# TextBlob
- TextBlob is a Python library for processing textual data.
- It provides a simple API for diving into common natural language processing (NLP) tasks such as part-of-speech tagging, noun phrase extraction, sentiment analysis, classification, and more.
- TextBlob stands on the giant shoulders of NLTK and pattern, and plays nicely with both.

# Features
- Noun phrase extraction
- Part-of-speech tagging
- Sentiment analysis
- Classification (Naive Bayes, Decision Tree)
- Tokenization (splitting text into words and sentences)
- Word and phrase frequencies
- Parsing
- n-grams
- Word inflection (pluralization and singularization) and lemmatization
- Spelling correction
- Add new models or languages through extensions
- WordNet integration

# Get it now
- $ pip install -U textblob

- $ python -m textblob.download_corpora

### Create TextBlob
- First, import a TextBlob


In [12]:
from textblob import TextBlob

- Create our first TextBlob.

In [25]:
wiki = TextBlob("Use 4 spaces per indentation level. "
                "Beautiful is better than ugly. "
                "Explicit is better than implicit. "
                "Simple is better than complex.")
wiki

TextBlob("Use 4 spaces per indentation level. Beautiful is better than ugly. Explicit is better than implicit. Simple is better than complex.")

### Part-of-speech Tagging
- Part-of-speech tags can be accessed through the tags property.

In [26]:
wiki.tags

[('Use', 'NNP'),
 ('4', 'CD'),
 ('spaces', 'NNS'),
 ('per', 'IN'),
 ('indentation', 'NN'),
 ('level', 'NN'),
 ('Beautiful', 'NNP'),
 ('is', 'VBZ'),
 ('better', 'JJR'),
 ('than', 'IN'),
 ('ugly', 'RB'),
 ('Explicit', 'NNP'),
 ('is', 'VBZ'),
 ('better', 'JJR'),
 ('than', 'IN'),
 ('implicit', 'NN'),
 ('Simple', 'NN'),
 ('is', 'VBZ'),
 ('better', 'JJR'),
 ('than', 'IN'),
 ('complex', 'JJ')]

### Noun Phrase Extraction
- Similarly, noun phrases are accessed through the noun_phrases property.

In [27]:
wiki.noun_phrases

WordList(['indentation level', 'beautiful', 'explicit', 'simple'])

### Sentiment Analysis
- The sentiment property returns a namedtuple of the form Sentiment(polarity, subjectivity). 
- The polarity score is a float within the range [-1.0, 1.0]. 
- The subjectivity is a float within the range [0.0, 1.0] where 0.0 is very objective and 1.0 is very subjective.

In [28]:
wiki.sentiment

Sentiment(polarity=0.19285714285714287, subjectivity=0.6081632653061224)

In [29]:
wiki.sentiment.polarity

0.19285714285714287

### Tokenization
- You can break TextBlobs into words or sentences.

In [30]:
wiki.words

WordList(['Use', '4', 'spaces', 'per', 'indentation', 'level', 'Beautiful', 'is', 'better', 'than', 'ugly', 'Explicit', 'is', 'better', 'than', 'implicit', 'Simple', 'is', 'better', 'than', 'complex'])

In [31]:
wiki.sentences

[Sentence("Use 4 spaces per indentation level."),
 Sentence("Beautiful is better than ugly."),
 Sentence("Explicit is better than implicit."),
 Sentence("Simple is better than complex.")]

In [32]:
for sentence in wiki.sentences:
    print(sentence.sentiment)

Sentiment(polarity=0.0, subjectivity=0.0)
Sentiment(polarity=0.2166666666666667, subjectivity=0.8333333333333334)
Sentiment(polarity=0.5, subjectivity=0.5)
Sentiment(polarity=0.06666666666666667, subjectivity=0.41904761904761906)

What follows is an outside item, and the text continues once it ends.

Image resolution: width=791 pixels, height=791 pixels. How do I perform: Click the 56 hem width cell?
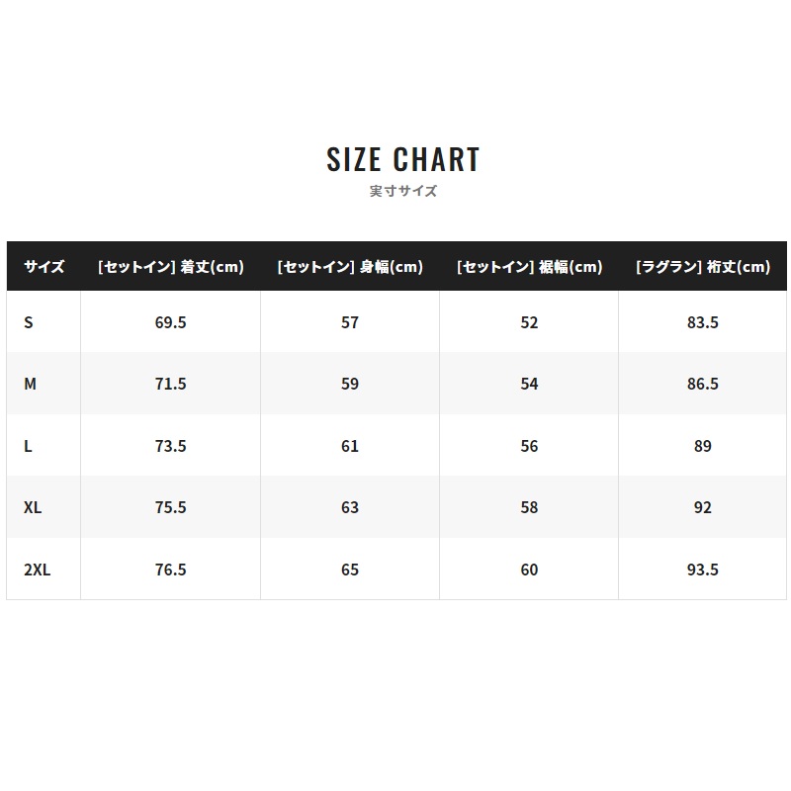(x=529, y=446)
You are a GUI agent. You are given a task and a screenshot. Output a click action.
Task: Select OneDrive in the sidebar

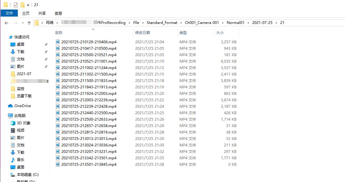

### Words Inflection and Lemmatization
- Each word in TextBlob.words or Sentence.words is a Word object (a subclass of unicode) with useful methods, e.g. for word inflection.

In [33]:
wiki.words

WordList(['Use', '4', 'spaces', 'per', 'indentation', 'level', 'Beautiful', 'is', 'better', 'than', 'ugly', 'Explicit', 'is', 'better', 'than', 'implicit', 'Simple', 'is', 'better', 'than', 'complex'])

In [34]:
wiki.words[2].singularize()

'space'

In [35]:
wiki.words[-1].pluralize()

'complexes'

- Words can be lemmatized by calling the lemmatize method.

In [36]:
from textblob import Word
w = Word("octopi")
w.lemmatize()

'octopus'

In [37]:
w = Word("went")
w.lemmatize("v")  # Pass in WordNet part of speech (verb)

'go'

### WordNet Integration
- You can access the synsets for a Word via the synsets property or the get_synsets method, optionally passing in a part of speech.

In [38]:
from textblob import Word
from textblob.wordnet import VERB
word = Word("octopus")
word.synsets

[Synset('octopus.n.01'), Synset('octopus.n.02')]

In [39]:
Word("hack").get_synsets(pos=VERB)

[Synset('chop.v.05'),
 Synset('hack.v.02'),
 Synset('hack.v.03'),
 Synset('hack.v.04'),
 Synset('hack.v.05'),
 Synset('hack.v.06'),
 Synset('hack.v.07'),
 Synset('hack.v.08')]

- You can access the definitions for each synset via the definitions property or the define() method, which can also take an optional part-of-speech argument.

In [40]:
Word("octopus").definitions

['tentacles of octopus prepared as food',
 'bottom-living cephalopod having a soft oval body with eight long tentacles']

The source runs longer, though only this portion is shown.